The eastern side of South Africa would regard their arable and fertile land as a misfortune as it was this reason that the British expanded to this side of the country and led to them losing their land to become slaves in their own land. The land and favorable climate were essential for agricultural production. Even though the extraction of these mineral was expensive needed a lot of capital the British received investments from overseas. According to Cains and Hopkins (1985:25) cited in Spring “British investors supplied between 60 and 80 % of foreign investments by Rand in 1899” (1995:72). This means that the British already had backup back home because in 1897 the total capital of Britain was about 60 million Euros and free trade was worth 52 million Euros.
The expansion of British in Southern Africa created unrest and war which was due to the resistance by native people. For example, the war that took place between the Zulu people and white, at first the Zulu people won but by the British intervention, lost and excluded king Cetshwayo. When the British shifted their expansion to Transvaal the war broke which is mostly know as the Anglo-Boers and this was the British’s first war in Africa, where the British were defeated and became independent (Freund, 1984:103). On the positive side British imperialism brought civilization as the discovery of Gold in 1886 in Gauteng rose to new cities such as Johannesburg and Cape Town. It brought rationalized ways of trading buy establishing trading routes which are still used even today. South Africa would not be so modernized and civilized if it was not for the expansion of machinery and advanced technology.

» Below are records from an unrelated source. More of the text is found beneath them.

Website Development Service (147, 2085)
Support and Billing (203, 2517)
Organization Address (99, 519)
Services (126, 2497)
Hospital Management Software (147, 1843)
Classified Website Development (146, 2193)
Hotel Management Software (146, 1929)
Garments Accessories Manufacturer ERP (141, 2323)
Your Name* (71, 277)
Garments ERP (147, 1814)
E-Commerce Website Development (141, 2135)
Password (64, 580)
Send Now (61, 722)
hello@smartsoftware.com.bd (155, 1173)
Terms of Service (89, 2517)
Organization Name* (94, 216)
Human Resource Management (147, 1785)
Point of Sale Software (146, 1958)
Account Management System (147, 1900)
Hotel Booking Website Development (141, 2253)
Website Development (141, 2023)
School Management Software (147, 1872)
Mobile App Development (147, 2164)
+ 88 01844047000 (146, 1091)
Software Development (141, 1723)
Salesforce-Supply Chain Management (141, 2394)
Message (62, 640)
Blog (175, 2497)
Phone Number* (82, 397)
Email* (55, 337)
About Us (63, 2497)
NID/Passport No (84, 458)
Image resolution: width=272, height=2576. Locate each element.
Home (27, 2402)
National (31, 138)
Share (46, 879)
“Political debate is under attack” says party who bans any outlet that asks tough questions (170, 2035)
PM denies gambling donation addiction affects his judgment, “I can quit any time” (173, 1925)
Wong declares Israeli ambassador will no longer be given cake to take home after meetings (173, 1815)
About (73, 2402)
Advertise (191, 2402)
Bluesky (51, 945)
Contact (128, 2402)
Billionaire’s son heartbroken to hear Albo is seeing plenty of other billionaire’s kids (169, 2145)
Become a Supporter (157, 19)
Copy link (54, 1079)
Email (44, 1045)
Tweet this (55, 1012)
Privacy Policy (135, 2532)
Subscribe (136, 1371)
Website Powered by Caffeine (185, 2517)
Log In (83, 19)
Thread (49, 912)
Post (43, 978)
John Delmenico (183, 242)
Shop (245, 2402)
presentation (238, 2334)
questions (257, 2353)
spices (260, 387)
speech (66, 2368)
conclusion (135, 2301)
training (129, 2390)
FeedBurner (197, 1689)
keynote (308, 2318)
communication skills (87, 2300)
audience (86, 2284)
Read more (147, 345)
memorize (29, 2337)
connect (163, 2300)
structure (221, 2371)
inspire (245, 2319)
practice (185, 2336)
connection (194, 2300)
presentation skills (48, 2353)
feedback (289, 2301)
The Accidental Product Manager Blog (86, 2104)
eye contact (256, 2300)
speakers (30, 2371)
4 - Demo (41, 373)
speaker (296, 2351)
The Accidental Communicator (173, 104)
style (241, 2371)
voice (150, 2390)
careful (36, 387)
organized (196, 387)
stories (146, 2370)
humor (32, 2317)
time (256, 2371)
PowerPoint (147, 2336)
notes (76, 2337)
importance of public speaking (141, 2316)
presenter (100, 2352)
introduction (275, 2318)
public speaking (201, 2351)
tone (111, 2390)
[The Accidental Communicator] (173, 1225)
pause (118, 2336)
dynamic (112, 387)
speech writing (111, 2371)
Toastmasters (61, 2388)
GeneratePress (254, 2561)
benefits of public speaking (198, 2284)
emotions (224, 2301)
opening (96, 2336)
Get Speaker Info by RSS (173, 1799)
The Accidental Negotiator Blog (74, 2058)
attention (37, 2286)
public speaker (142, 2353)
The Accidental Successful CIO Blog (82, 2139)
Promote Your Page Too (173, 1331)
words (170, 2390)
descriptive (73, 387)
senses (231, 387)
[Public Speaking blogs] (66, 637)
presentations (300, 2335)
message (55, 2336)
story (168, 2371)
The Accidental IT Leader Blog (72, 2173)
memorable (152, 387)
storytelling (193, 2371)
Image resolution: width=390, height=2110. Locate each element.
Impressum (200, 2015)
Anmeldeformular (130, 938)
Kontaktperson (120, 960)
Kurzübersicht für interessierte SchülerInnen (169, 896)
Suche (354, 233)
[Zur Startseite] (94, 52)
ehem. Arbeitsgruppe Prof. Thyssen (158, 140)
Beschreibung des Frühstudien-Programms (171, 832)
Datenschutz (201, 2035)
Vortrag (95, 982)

In conclusion, one would say that imperialism was the continuation of Capitalism in a sense that the arrival of Europeans in Africa, money was introduced, and people were divided into three classes of economy which was not there before. The argument on the nature of British imperialism focuses on British expansion in Africa, while the Partition of Africa was certainly the most dramatic phase of the New Imperialism.
- Hobson, R., 2002. Imperialism at Sea: Naval Strategic Thought, the Ideology of Sea Power, and the Tirpitz Plan, 1875-1914 (Vol. 25). Brill.
- Hopkins, Anthony G. (1986). ‘The Victorians and Africa: A Reconsideration of the Occupation of Egypt, 1882,’/0
- Lenin V.I. (1977) “Imperialism the Highest Stage of Capitalism” in Selected Works (3 Volumes), Vol.1, Progress Publishers, Moscow.